[Stored items from a collection]

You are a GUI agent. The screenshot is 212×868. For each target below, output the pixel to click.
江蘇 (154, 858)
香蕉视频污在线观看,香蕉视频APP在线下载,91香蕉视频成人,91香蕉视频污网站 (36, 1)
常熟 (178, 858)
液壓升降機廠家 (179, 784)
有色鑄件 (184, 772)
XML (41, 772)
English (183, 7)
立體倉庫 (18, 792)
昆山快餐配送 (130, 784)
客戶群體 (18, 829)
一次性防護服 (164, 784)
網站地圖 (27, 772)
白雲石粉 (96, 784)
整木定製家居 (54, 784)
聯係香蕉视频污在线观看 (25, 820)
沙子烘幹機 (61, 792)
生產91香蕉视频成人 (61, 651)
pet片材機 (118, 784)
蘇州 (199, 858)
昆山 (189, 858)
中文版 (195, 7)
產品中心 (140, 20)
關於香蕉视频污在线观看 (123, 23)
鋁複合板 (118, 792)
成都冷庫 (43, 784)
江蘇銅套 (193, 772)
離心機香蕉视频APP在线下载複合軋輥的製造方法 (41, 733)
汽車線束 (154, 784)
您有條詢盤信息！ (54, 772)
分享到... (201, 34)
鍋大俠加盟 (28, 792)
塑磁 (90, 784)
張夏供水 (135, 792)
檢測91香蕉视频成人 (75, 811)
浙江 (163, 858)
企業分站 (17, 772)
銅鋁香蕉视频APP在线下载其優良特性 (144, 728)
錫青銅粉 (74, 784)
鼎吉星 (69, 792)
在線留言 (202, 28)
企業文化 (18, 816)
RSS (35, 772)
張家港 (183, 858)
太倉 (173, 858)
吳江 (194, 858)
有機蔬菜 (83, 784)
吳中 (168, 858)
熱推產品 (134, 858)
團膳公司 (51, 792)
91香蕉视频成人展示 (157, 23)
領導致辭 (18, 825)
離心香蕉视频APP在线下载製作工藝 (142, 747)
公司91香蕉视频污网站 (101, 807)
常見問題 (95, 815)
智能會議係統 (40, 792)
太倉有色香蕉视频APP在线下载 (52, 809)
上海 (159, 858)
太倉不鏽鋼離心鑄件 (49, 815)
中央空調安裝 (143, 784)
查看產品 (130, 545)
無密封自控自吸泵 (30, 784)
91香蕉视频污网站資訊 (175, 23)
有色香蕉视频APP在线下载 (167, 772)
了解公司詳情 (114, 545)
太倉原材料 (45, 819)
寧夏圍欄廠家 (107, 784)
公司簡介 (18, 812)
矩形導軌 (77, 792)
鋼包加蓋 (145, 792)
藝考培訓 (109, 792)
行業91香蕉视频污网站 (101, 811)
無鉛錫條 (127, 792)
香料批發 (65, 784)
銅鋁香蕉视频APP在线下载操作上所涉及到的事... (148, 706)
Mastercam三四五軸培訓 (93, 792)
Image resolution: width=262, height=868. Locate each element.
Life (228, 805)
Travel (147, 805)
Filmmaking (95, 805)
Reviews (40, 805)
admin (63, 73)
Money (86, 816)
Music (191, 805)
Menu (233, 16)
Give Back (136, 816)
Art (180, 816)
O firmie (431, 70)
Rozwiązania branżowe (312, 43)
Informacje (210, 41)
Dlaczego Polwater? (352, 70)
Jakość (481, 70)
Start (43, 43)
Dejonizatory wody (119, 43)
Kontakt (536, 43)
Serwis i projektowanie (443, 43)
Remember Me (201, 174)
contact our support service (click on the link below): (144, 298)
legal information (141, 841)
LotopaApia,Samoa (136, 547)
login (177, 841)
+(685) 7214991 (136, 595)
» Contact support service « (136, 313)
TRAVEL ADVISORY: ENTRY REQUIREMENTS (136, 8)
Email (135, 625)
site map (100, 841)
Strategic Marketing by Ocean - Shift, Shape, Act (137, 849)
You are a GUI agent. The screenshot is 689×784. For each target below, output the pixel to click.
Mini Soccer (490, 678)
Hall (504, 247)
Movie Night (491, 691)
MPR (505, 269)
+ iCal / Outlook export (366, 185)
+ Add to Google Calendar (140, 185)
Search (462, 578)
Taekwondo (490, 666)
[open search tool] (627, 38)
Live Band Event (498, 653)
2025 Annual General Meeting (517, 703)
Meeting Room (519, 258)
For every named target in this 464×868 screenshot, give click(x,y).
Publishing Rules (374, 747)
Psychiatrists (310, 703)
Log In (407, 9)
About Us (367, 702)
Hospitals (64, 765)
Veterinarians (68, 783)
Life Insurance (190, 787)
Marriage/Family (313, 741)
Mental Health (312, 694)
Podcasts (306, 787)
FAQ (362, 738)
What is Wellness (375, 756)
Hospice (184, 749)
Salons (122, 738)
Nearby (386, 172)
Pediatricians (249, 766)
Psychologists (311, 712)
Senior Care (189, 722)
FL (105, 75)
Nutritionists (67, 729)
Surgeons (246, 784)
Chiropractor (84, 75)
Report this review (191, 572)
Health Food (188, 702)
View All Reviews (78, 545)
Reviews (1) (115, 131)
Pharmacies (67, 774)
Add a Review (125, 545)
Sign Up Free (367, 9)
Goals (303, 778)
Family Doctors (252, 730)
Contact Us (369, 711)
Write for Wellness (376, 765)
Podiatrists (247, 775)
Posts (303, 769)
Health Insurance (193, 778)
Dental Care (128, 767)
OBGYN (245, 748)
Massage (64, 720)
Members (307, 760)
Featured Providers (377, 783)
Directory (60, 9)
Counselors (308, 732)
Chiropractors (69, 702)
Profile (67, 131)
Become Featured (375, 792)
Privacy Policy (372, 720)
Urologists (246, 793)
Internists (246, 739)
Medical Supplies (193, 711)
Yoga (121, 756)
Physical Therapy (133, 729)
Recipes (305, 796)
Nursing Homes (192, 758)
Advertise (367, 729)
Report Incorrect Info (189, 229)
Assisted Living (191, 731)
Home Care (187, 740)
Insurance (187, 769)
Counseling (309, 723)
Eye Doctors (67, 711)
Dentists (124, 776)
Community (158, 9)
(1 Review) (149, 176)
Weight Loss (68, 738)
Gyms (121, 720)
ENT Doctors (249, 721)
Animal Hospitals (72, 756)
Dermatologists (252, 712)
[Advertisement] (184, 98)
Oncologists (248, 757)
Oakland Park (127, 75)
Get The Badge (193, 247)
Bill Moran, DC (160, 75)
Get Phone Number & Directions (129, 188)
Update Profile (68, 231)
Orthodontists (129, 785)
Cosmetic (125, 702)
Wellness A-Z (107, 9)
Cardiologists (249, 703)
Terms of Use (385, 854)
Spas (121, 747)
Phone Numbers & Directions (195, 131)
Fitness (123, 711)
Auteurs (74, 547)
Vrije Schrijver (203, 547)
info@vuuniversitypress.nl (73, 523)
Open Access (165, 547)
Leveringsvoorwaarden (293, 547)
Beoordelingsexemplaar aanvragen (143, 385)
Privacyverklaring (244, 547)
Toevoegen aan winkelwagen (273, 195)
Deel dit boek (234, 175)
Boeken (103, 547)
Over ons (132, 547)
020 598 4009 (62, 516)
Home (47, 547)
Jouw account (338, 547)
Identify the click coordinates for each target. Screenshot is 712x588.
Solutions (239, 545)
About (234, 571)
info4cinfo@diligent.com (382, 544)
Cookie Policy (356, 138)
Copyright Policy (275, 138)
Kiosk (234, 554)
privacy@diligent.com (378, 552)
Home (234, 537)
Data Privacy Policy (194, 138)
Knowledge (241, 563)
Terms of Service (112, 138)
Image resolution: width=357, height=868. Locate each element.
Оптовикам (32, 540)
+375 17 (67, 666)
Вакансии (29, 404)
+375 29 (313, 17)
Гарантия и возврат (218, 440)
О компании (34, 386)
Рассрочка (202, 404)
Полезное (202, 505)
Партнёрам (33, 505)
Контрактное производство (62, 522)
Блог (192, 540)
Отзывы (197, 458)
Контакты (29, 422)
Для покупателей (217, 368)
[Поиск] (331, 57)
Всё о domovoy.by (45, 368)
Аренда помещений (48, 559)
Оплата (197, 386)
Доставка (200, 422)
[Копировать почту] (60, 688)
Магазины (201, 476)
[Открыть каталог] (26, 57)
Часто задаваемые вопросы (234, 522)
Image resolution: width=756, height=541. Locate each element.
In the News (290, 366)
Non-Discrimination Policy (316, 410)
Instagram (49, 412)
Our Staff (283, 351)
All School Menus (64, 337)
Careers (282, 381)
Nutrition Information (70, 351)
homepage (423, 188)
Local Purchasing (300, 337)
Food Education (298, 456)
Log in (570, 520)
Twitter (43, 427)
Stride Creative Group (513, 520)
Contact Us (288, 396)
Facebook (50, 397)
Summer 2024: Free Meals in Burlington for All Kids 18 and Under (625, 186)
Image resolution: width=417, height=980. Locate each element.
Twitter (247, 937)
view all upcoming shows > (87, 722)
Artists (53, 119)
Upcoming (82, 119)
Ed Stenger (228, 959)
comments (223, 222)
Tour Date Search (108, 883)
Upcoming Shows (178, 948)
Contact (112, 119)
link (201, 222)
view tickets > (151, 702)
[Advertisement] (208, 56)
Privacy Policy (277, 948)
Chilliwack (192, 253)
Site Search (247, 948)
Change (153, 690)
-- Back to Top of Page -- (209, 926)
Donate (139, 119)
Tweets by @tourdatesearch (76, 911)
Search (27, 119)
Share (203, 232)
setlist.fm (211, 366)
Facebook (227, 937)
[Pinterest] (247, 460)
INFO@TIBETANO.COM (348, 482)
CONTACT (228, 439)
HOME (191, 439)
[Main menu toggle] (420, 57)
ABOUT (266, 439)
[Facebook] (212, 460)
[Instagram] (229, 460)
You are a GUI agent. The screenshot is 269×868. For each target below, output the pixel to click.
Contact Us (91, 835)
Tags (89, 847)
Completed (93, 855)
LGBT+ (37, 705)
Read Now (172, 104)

Problem statement:
Rewrite the rows from the line containing "Vrije Schrijver (203, 547)" through the line containing "Deel dit boek (234, 175)", swapping "Privacyverklaring" for "Privacybeleid" and leaving everything else unchanged. Give only those lines.

Written answer:
Vrije Schrijver (203, 547)
info@vuuniversitypress.nl (73, 523)
Open Access (165, 547)
Leveringsvoorwaarden (293, 547)
Beoordelingsexemplaar aanvragen (143, 385)
Privacybeleid (244, 547)
Toevoegen aan winkelwagen (273, 195)
Deel dit boek (234, 175)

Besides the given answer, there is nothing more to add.